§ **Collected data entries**
=-=-=
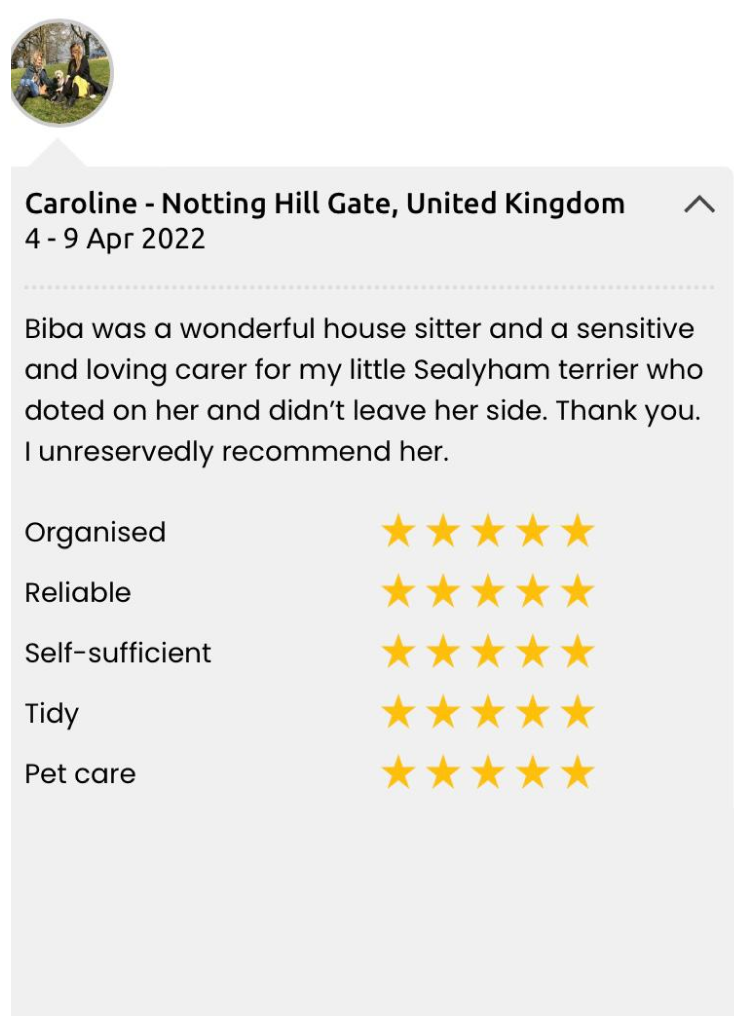
Task: Collapse Caroline's review using the chevron
Action: pyautogui.click(x=699, y=205)
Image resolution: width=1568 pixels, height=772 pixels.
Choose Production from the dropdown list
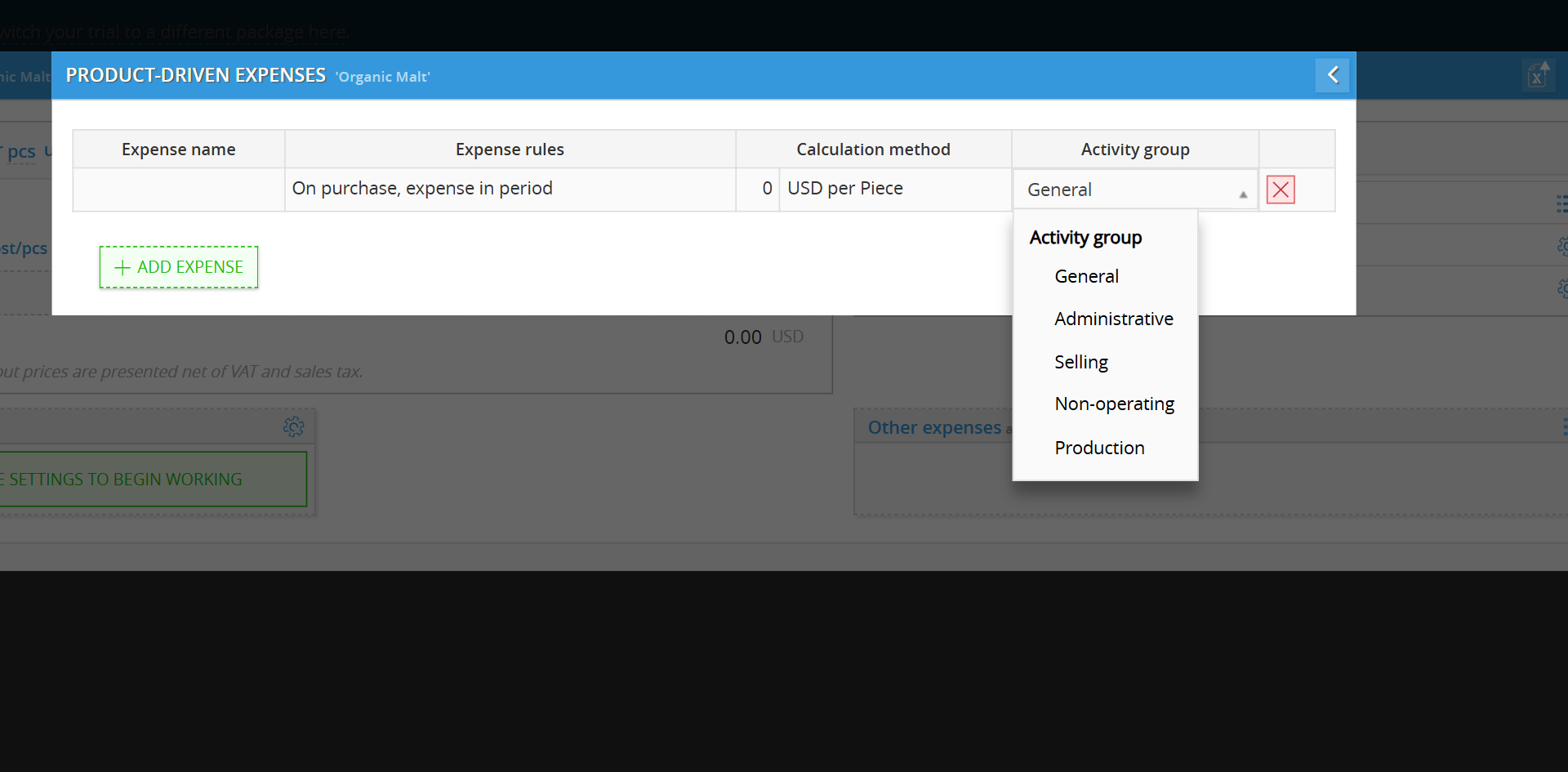[x=1099, y=448]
=-=-=
§ **Work request**
Reproduce only the lines from the line that holds "Image resolution: width=1568" through the end of the records, exactly as they stand, both ends included and pictures excluded.

§ **Exercise result**
Image resolution: width=1568 pixels, height=772 pixels.
Choose Production from the dropdown list
[x=1099, y=448]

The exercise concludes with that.